Work through the lines of the material below, note those with the word "computer", and give their number, nothing else.

**Data shown:**
▶
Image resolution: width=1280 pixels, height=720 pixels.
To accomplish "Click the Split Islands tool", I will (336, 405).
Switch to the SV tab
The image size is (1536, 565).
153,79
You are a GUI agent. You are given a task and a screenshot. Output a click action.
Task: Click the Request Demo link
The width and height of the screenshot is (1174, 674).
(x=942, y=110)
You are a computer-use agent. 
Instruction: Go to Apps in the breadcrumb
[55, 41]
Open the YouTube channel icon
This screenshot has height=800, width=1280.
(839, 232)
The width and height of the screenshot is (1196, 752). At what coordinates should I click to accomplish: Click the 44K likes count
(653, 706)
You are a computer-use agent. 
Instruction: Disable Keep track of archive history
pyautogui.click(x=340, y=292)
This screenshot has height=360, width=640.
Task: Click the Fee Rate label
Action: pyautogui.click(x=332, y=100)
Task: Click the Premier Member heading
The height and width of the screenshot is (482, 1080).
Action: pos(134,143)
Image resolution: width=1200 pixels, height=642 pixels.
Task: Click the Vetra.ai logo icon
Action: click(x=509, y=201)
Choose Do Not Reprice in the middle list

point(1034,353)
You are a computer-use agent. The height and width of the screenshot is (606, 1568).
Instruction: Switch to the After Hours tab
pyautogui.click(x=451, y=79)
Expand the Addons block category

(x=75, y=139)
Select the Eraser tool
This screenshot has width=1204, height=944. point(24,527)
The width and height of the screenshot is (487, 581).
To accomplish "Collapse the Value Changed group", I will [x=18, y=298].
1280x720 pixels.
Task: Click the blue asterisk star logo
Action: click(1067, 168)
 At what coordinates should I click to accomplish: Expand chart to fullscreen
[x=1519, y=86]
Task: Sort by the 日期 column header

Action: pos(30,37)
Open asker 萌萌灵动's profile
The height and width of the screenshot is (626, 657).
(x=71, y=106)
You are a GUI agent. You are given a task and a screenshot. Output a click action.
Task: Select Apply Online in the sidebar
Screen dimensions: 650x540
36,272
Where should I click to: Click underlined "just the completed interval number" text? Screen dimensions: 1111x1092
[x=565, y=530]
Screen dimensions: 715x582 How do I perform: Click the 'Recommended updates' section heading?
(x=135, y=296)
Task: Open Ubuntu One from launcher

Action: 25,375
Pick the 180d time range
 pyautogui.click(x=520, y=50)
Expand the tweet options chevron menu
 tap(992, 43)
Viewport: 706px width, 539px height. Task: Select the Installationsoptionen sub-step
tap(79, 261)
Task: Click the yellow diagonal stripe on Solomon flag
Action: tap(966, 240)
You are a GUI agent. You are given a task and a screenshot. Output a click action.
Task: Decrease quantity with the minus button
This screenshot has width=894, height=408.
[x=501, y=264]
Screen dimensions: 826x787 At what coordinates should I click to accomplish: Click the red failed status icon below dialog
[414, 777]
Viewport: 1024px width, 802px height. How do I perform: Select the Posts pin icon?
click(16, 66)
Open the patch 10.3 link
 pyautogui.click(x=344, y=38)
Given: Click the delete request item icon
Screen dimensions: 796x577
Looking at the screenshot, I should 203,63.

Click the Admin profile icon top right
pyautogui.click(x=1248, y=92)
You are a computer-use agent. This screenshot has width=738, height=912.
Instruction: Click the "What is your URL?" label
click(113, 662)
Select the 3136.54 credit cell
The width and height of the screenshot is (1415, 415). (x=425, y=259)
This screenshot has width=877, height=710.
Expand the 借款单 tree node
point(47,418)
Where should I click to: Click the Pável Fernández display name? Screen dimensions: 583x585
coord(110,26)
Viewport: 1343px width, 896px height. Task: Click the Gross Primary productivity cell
◀
**Task result:**
4